USAID requested that CLAimDev conduct an endline evaluation of MRP, implemented by Plan International from September 2018 – March 2022. MRP was USAID’s medium-term response to the 2017 Marawi Siege. USAID designed MRP to support the transition of internally displaced persons (IDPs) to social and economic stability and establish the conditions for local governments and communities in and around Marawi to address their long-term rehabilitation needs after the siege. MRP aimed to solidify a social contract between the local population and the local government and to enhance social cohesion between IDPs and HCMs as a means of alleviating latent social conflicts.
MRP conducted a baseline study of IDPs and HCMs in 2019. One intent of CLAimDev’s endline performance evaluation was to replicate the baseline study to determine whether there had been a change in IDP and HCM perceptions of self-reliance, polarization, and public participation and representation attributable to MRP’s interventions.
However, the evaluation team experienced difficulty in involving the baseline respondents for the endline survey due to contamination from other non-USAID interventions in the area, difficulty in establishing contact, and refusal to participate. This affected the already small sample size of the baseline sample. As a result, it was not feasible to perform statistical analyses that compared the baseline and endline groups.
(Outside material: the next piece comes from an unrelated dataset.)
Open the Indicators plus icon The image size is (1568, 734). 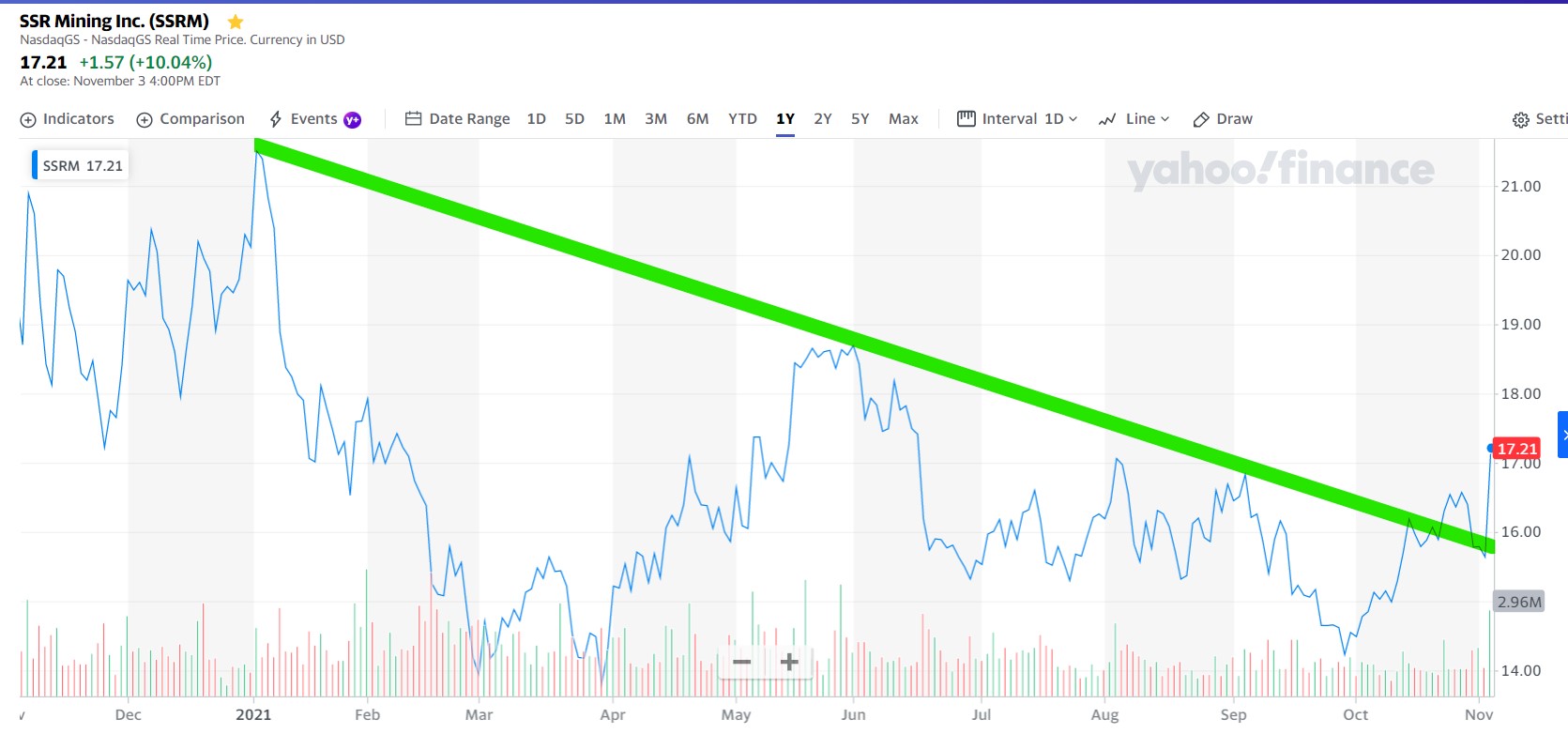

Instead, the evaluation team created a comparison group to the MRP beneficiaries (treatment group) to determine whether there were differences in the endline perceptions of a group similar to the baseline respondents and MRP beneficiaries, some of whom were included in the baseline study. The evaluation team used this endline survey, along with key informant interviews, focus group discussions, and document reviews to answer the evaluation questions on the relevance, effectiveness, and sustainability of MRP.